DataJunction / dj

A metrics platform.
http://datajunction.io
MIT License
35 stars 15 forks source link

Solutions for dimensions as of event time #385

Open CircArgs opened 1 year ago

CircArgs commented 1 year ago

In this issue I hope to convey a potential solution to discuss the issue of leveraging dimensions that have something like an event time DJ would need to account for on behalf of a metric user.

Here is an initial proposal

Take this example where event_ts is the time an event occurred and proc_ts is when the data was ingested/processed

image

this would be the query that would define Country_Latest

SELECT country_id,
       country_name,
       region_id,
       proc_ts
FROM   country_snapshot
WHERE  snapshot_ts = (SELECT Max(snapshot_ts)
                  FROM   country_snapshot) 

Country_Latest would be a "derived dimension" by which we mean it adheres to rules such as:

DJ would then allow such derived dimensions to be used in place of their parents. For example, as seen in the diagram above, Likes points to Country_Snapshot.country_id and Country_Snapshot.snapshot_ts and in doing so would also allow derived dimensions to be used on the remaining keys which for Country_Latest is Country_Latest.country_id.
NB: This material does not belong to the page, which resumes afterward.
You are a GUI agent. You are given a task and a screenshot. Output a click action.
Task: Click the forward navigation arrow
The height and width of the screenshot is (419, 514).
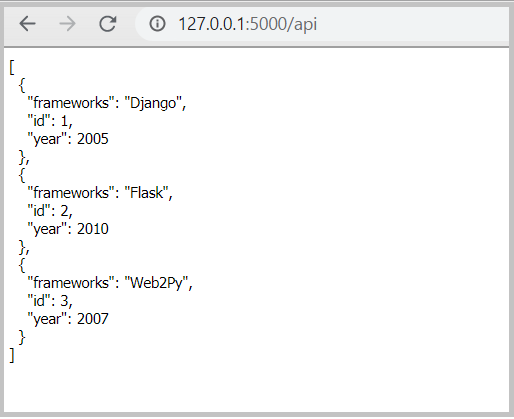coord(67,24)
DJ would easily be able to make the assessment based on the criterion above to determine a dimension is derived and when a user requests a derived dimension DJ will be able to trace through it to the underlying dimension to use it instead.
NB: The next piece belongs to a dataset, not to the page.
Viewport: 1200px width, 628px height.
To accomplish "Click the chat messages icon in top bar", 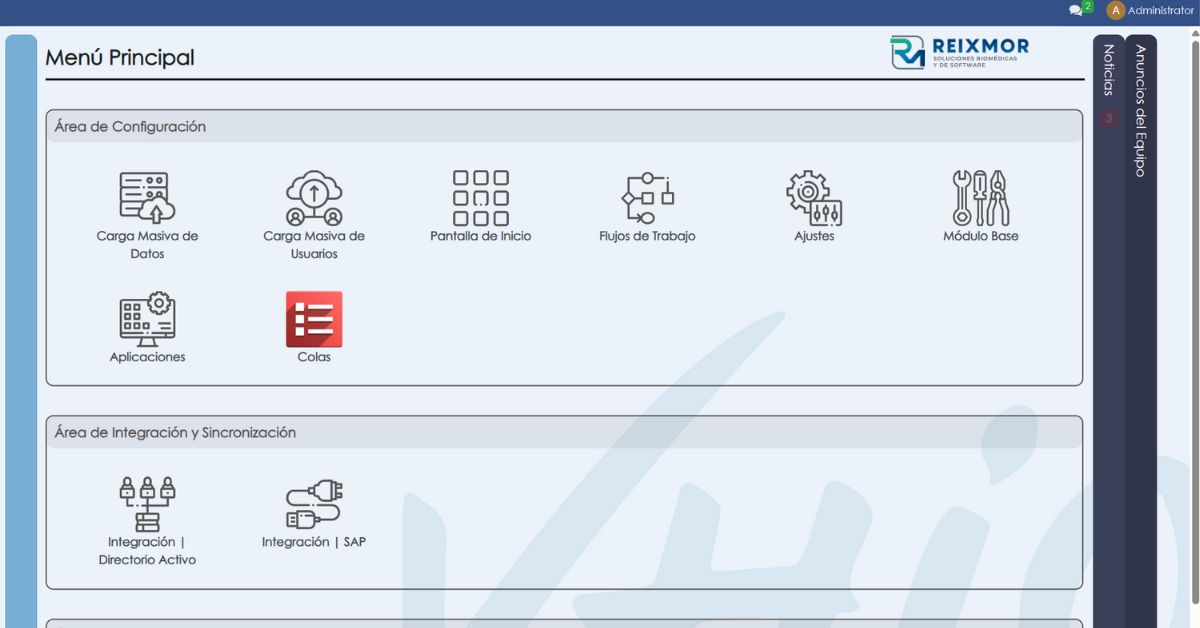I will [x=1076, y=10].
To summarize, the main point here is that derived dimensions could drop parent dimension join keys and DJ is capable of managing this (without too much effort to develop such a feature I believe)

CircArgs commented 1 year ago

@samredai @agorajek @shangyian @betodealmeida

agorajek commented 1 year ago

Hey @CircArgs thanks for starting this topic. I think we are almost there, but let me add few more things we should consider in this context. But first, let me raise my main concern. I think that in the data warehousing world we would want both country_latest and country_snapshot dimensions to be living in under the same roof. These are just two different ways to get the attributes of the same dimension. Apart from that you don't want some one to use these suffixes _latest etc to be accidentally used for a different reason.

Now onto the missing pieces of the puzzle...

Let's consider the country_snapshot dimension join. When user asks DJ to use this dimension in a cube they will be expecting that their cube will wait with a daily materialization until the matching snapshot partition of that dimension is available to join with the fact table.

Similarly if the user chooses a country_latest they will likely want that latest be not older than some number of days, in case the dimension pipeline got stuck and its not being refreshed for many days. So typically they would say: give me the latest partition of the country dimension, but not older than X days.

Considering all that my little adjustments to the proposal would be to use some metadata attributes on the dimension nodes to describe these case, rather than new dimension nodes.

For example, country dimension node would have (pseudocode):

Then we could expose these join methods as modifications to the Dimension node that could be used in place of dimension nodes wherever they are accessed. So for example in the cube building API, we could say:

samredai commented 1 year ago

@CircArgs, @agorajek, and I discussed this extensively Friday evening and I believe we got very close to a solution that is both generic and intuitively applicable to solving the “as of event time” vs “as of right now” problem.

What this problem boils down to is that there are optional joins (usually of temporal columns) that are meant to pull in dimension attributes in a variety of ways. As an example, let's say there’s a system where users can change their username and we want to check out the number of logins per user. If the user dimension node is a type 1 slowly changing dimension (SCD1), this is a walk in the park for DJ—the dimension node’s data only contains the latest username for each user and the design doesn't allow looking back at what the username was at a previous point in time.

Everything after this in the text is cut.